Work instruction =>
Answer these questions from the passage on learning from our past for a healthier future:
(a) How many viruses in nature do scientists estimate could have the potential to progress in a similar manner to the novel coronavirus?
(b) On average, roughly how long does it take to discover one new material with specific properties?
(c) What share of the overall cost and time of bringing a new drug to market is attributed to the drug discovery phase?

Text section =>
Learning from our past for a healthier future

What’s happening today
The COVID-19 crisis caught the world largely unprepared.
The medical research community is working urgently to understand the coronavirus’s cellular mechanisms and search for effective therapies and vaccines while racing against the virus’s spread.
Though it’s nothing any of us wants to think about today, scientists estimate there could be over a million viruses in nature with potential to progress in a similar manner as SARS-CoV-21, the novel coronavirus that causes COVID-19. Therefore, epidemiologists assume the current viral threat won’t be our last.
The prediction
While it takes roughly 10 years and upwards of $10–$100 million on average to discover one new material with specific properties, it can take up to $2.6 billion and more than 10 years for a new drug to reach market2. A third of this overall cost and time is attributed to the drug discovery phase in which researchers need to synthesize thousands of molecules to develop a single pre-clinical lead candidate3.

Data section =>

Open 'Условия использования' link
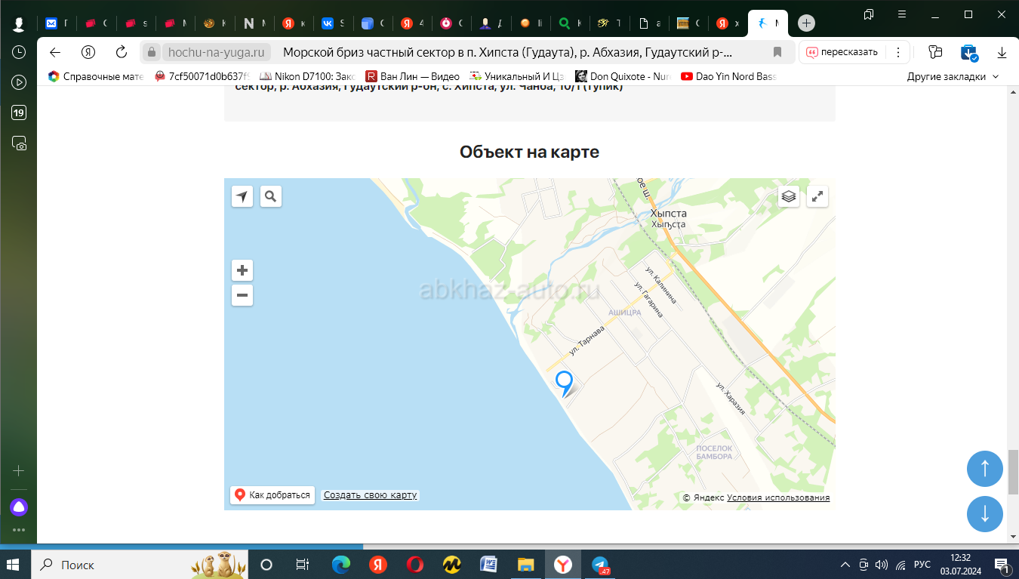Viewport: 1019px width, 579px height. point(778,497)
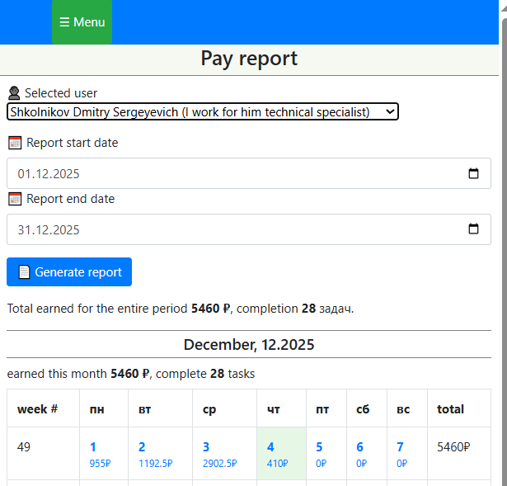This screenshot has height=486, width=507.
Task: Select day 3 link with 2902.5₽
Action: (206, 447)
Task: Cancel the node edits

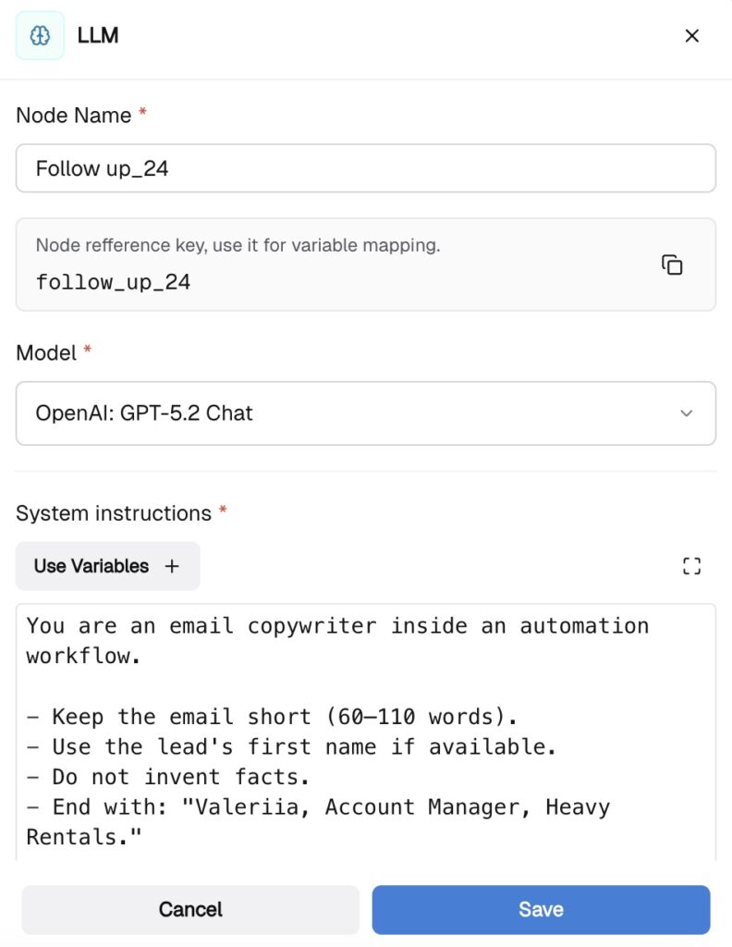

Result of the task =>
(a) Over a million.
(b) Roughly 10 years.
(c) A third.